** Set exercise **
Can you continue the Cairo arts listings, which cover the Arabic Ubu Roi and the Cairo International Film Festival, picking up after their final sentence?

>> start Document excerpt

Alfred Jarry’s 1896 play Ubu Roi gets an Australian-Egyptian makeover thanks to director Mohammed Hashem, playwright Muhammad Marros, visual artist Simon Fisher and musician Amy Frega. It will be interesting to see how this new Arabic version of the over-the-top anti-authority satire, which some credit with foreseeing modernism, dada, surrealism and the theater of the absurd, has turned out, as the original French is known for its weird mix of playgroung slang, wordplay and scatalogical humor.

8 pm, November 14 to 16, Falaki Theater, Falaki Street, downtown Cairo. Tickets LE40, available at Studio Emad Eddin Foundation from 10am to 10pm starting November 8, or on the door from 6.30 each night. Facebook event here.

The 38th Cairo International FIlm Festival — starts Tuesday

The Cairo International Film Festival is back, after some controversy, with a new ticketing system that should help with previous years’ organizational problems and a geographical scope that includes not just the Opera House grounds but also downtown's Odeon and Cinema Karim. The 31 Egyptian films showing include some new releases, such as Zamla Abu Zekry’s second film (after One-Nil), A Day for Women, which opens the festival, and two intriguing documentaries, Waheed Sobhy’s We Are Armenian Egyptians and Hisham Abdel Khalek’s A Footnote in Ballet History. There will also be 10 films by late director Mohamed Khan, Mohamed Diab’s Clash, and Hadi al-Bagoury’s Hepta. It's a large program, and while timings are yet to be announced, there's information on the website here. Stay tuned for our upcoming recommendations.

>> end Document excerpt
>> start Excerpted records

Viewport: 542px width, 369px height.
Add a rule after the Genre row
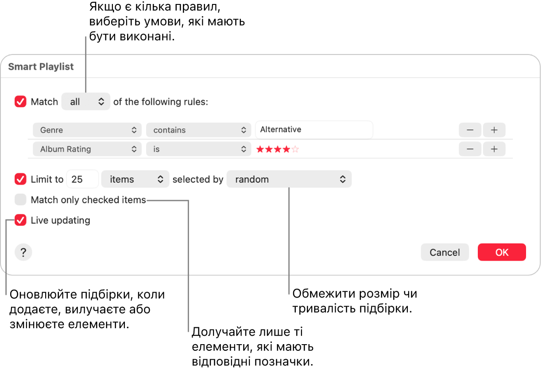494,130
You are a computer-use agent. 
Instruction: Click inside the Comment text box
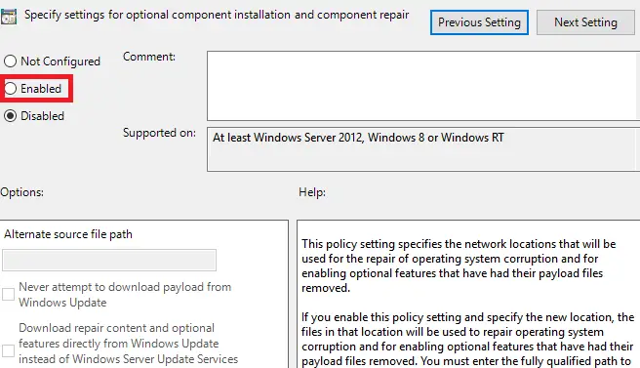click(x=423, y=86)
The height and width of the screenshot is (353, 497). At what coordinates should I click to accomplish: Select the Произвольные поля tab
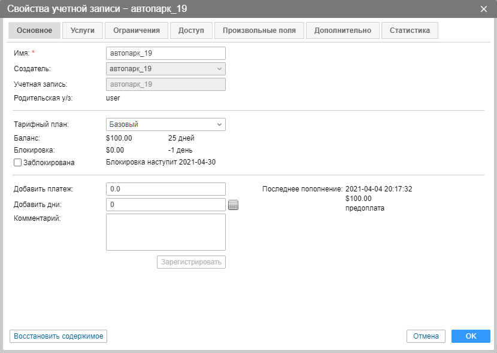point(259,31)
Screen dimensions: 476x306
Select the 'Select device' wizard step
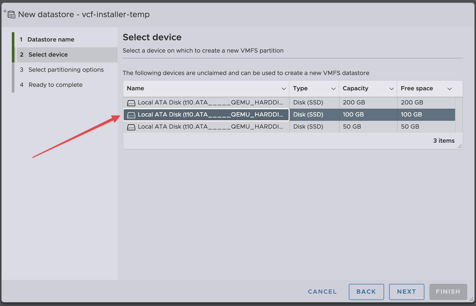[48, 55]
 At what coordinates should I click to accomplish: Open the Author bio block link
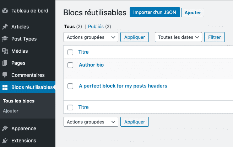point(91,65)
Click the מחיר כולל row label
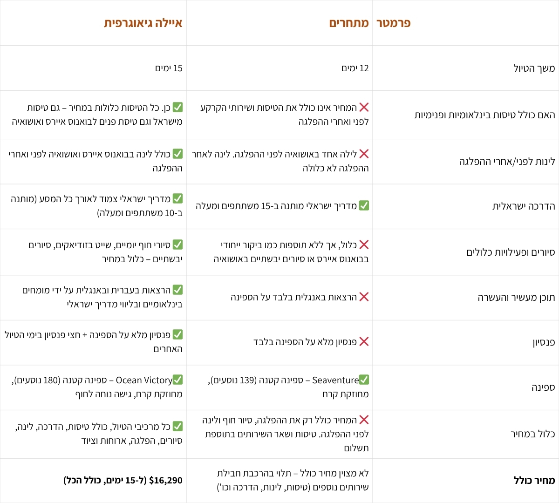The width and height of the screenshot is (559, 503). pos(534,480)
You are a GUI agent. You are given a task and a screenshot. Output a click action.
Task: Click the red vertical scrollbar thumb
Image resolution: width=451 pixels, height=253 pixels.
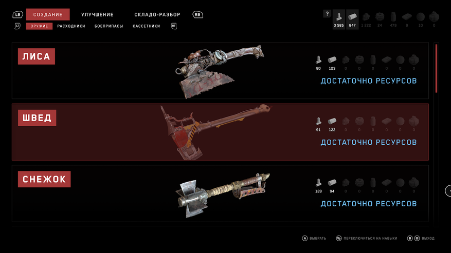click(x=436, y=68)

>> end Excerpted records

** The reply **
Zahed Sultan + Neobyrd — Thursday

Disappointed that his gig at Cairo Jazz Club was postponed for visa reasons in October, we’re excited Kuwaiti musician and visual artist Zahed Sultan is finally here, performing his recent audio-visual project Resonance. Mada’s Maha Elnabawi described his previous album as good, sultry and unpretentious, “even with its language-switching between Arabic and English and political commentary.” Egypt’s Neobyrd will also take the stage with his fun brand of electronic music.